For chiles, 2020 wasn’t all bad as New Mexico farmers reported increased production and yield levels for the state’s most famous crop despite pressures associated with the coronavirus pandemic.
Numbers released Thursday by the U.S. Agriculture Department’s statistics service show 68,000 plenty of red and green chile were produced last year. That’s an 8% increase over the previous year. the worth of the crop also increased to just about $52 million.
“Chile today and hot tamale! That’s the weather outlook ,” joked Jeff Witte, head of the New Mexico Department of Agriculture .
He said the positive numbers are a tribute to New Mexico’s farmers, who weathered labor shortages and reduced demand as restaurants and other venues were forced to shut . He pointed to the ripple effects of the industry beyond the farm, saying that the crop forms the idea of salsas, sauces and other mainstream products.
New Mexico’s chile peppers have woven their way into the state’s cultural identity over centuries, and their distinct flavor has been adopted by palates round the world.
The state in 2014 even adopted its own trademark and certification program to guard the reputation and integrity of the signature crop, very similar to Idaho has capitalized on potatoes, Maine has its lobsters and Florida has its fresh fruits and juices.
Chile experts contend there’s no mistaking the taste of latest Mexico’s hot peppers. There’s some science involved, as researchers at New Mexico State University say soil conditions, warmer temperatures, the proper amount of water and a extended season end in a singular flavor.
The 2020 crop was helped by a light season that was warm and dry — just what chile plants like.
Joram Robbs, executive of the New Mexico Chile Association, said the tonnage and yield increases are often attributed to technological advancements that include better genetics.
But there are still challenges on the horizon, including decreased demand because the restaurant industry has yet to recover. Robbs said some processors and distributors have reported up to a 40% decrease in sales that normally would are sold to restaurants.
Then there are systemic labor issues that started before the pandemic and are expected to continue into the longer term .

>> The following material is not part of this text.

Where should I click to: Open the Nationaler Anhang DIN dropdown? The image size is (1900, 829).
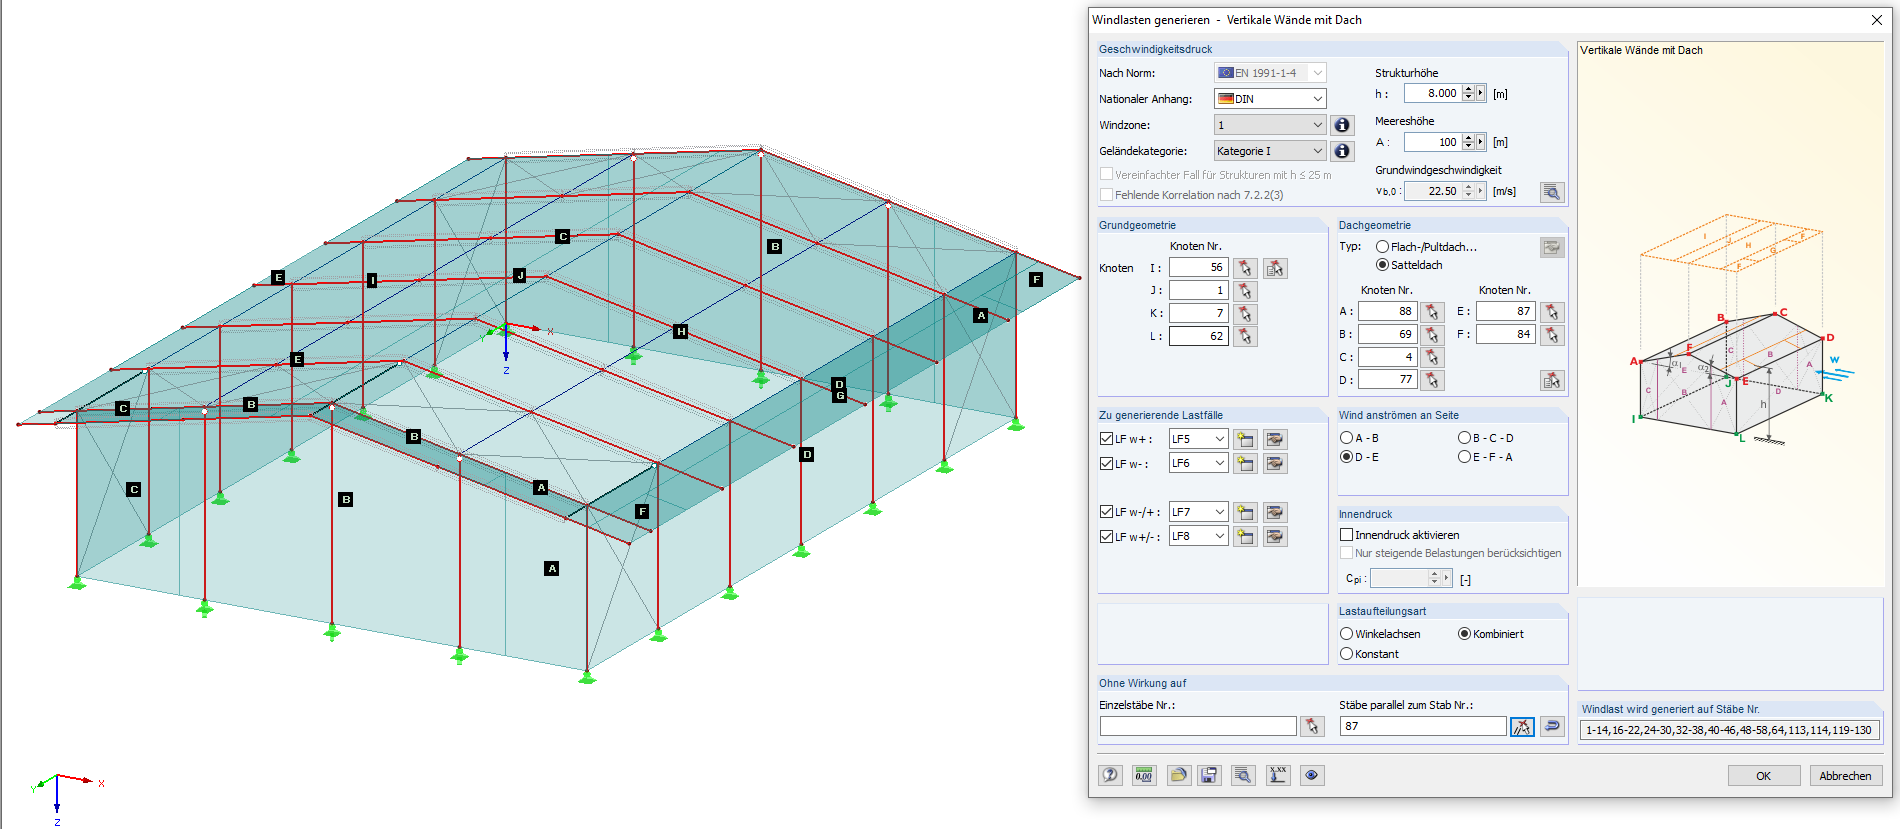pos(1270,99)
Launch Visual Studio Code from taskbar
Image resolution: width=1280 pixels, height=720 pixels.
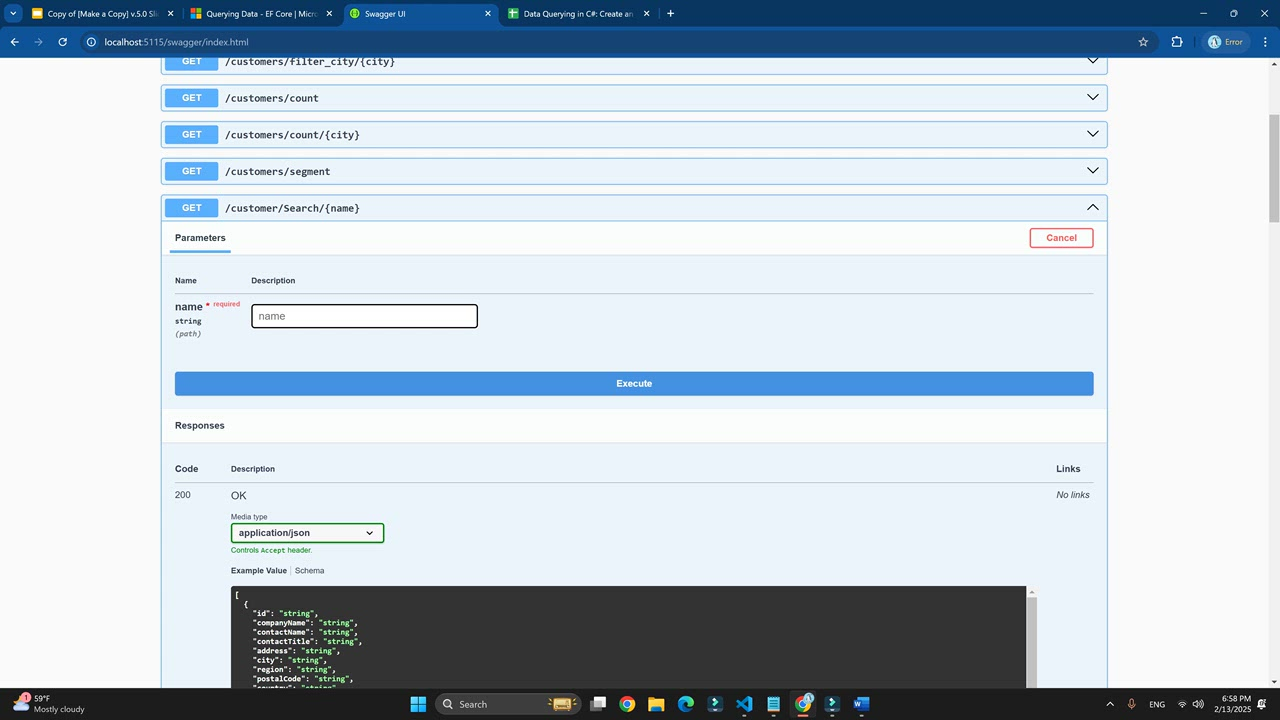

“It is tough to seek out folks that want to figure during this industry anymore and it’s not about the wages they receive,” Robbs said. “Most of the pickers are making overflow wage , but people are moving faraway from eager to work on a farm or during a processing facility.”
He said increased costs and regulations are also worrying farmers this year along side predictions from forecasters that New Mexico and far of the Southwest might be certain above-average warm and dry conditions. Water managers along the Rio Grande and Pecos have already got warned farmers that this year’s irrigation allotments are going to be among historic lows thanks to less snowpack.
Foreign competition is yet one more factor, Robbs said.
“Imported chile are often sold for much but chile grown in New Mexico and as costs and regulations increase within the state, many farmers won’t be ready to compete,” he said.
The latest data shows nearly 80% of the 2020 crop was sold for processing, with the remaining getting to the fresh market.